#### Given passage ####
Without becoming overly specific about the film industry, the biggest thing to take note of is that the movie exhibitors/movie theater industry has a different model for making money than the film studios do. Movie theaters only make money by showing the big studios’ films at their cineplexes (and the concession sales they make at their locations). Studios have different arrangements with movie theaters, but typically, there is some kind of deal made for every dollar that movie theaters bring in where the studios will get their cut, and then the movie theaters will get their money. Studios make money by offering numerous products and services, and the money they make from the box office is just one source of revenue for them.

One of the key components of the long-standing arrangement between the studios and movie theaters is the agreed-upon length of how long a film will play in theaters. The average movie will play in theaters for four weeks, with bigger budget films potentially playing for over two months.

Most big-budget films make the bulk of their money within the first 10 days of release, but even a film like ‘Endgame’ made a substantial amount of money after its 10th day of release. For reference, ‘Endgame’ made $258 million after its 10th day of release in the U.S.

The reason why all of this matters is because studios want to change the amount of time that a movie has to play in theaters before they can move it to streaming and video on-demand services. Needless to say, this move has made the movie theater industry angry, and could even result in the end of the movie theater industry entirely.

This leads us to the agreement that Universal and AMC have made; the decision to reduce the release window, by which a film has to abide, before it is allowed to move onto home entertainment platforms.

From the studios’ standpoint, since March, they are losing money like never before, and since they are such large entities, they need to do anything and everything they can to make money. With the advent of streaming services, consumers have more access than ever to high-quality content all in one place (at least each streaming service offers hours and hours of entertainment, even if a great deal of what they are offering is mediocre at best). One way that they can make money is by bringing in and keeping people on their streaming platforms, and the best way to do that is by adding new content on a regular basis. That content can be in the form of shows, documentaries, and of course films.

The conflict between the studios and movie theaters boils down to money. The studios want to move their films onto their platforms faster because they want to keep their monthly subscribers subscribed by adding new content that will keep them around, movie theaters need movies to say in their cineplexes because they only make money when someone buys a ticket and sees a movie in-person.

As time goes by, the conflict between these two sides will most likely dissipate, and if the film studios are allowed to purchase movie theaters (about which there have been talks), then more likely than not, the studios will simply add another branch in their sprawling web of businesses and services by purchasing cineplexes.
####
Copy everything in the passage on studios and movie theaters from "One of the key" down to "over two months.", substituting "28 days" for "four weeks".
#### Data block ####
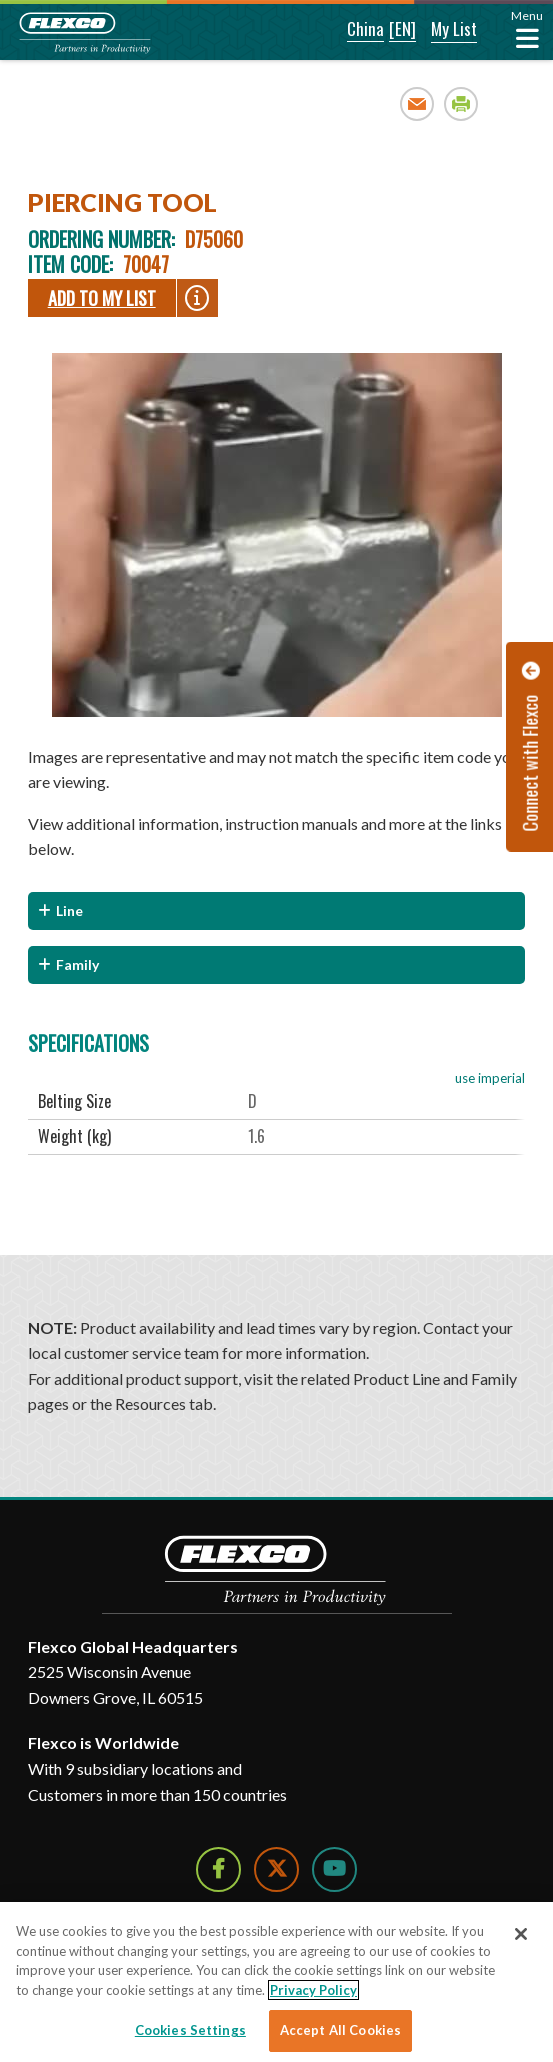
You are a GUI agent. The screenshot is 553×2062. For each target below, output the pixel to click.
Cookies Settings (190, 2030)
####
** Response for this exercise **
One of the key components of the long-standing arrangement between the studios and movie theaters is the agreed-upon length of how long a film will play in theaters. The average movie will play in theaters for 28 days, with bigger budget films potentially playing for over two months.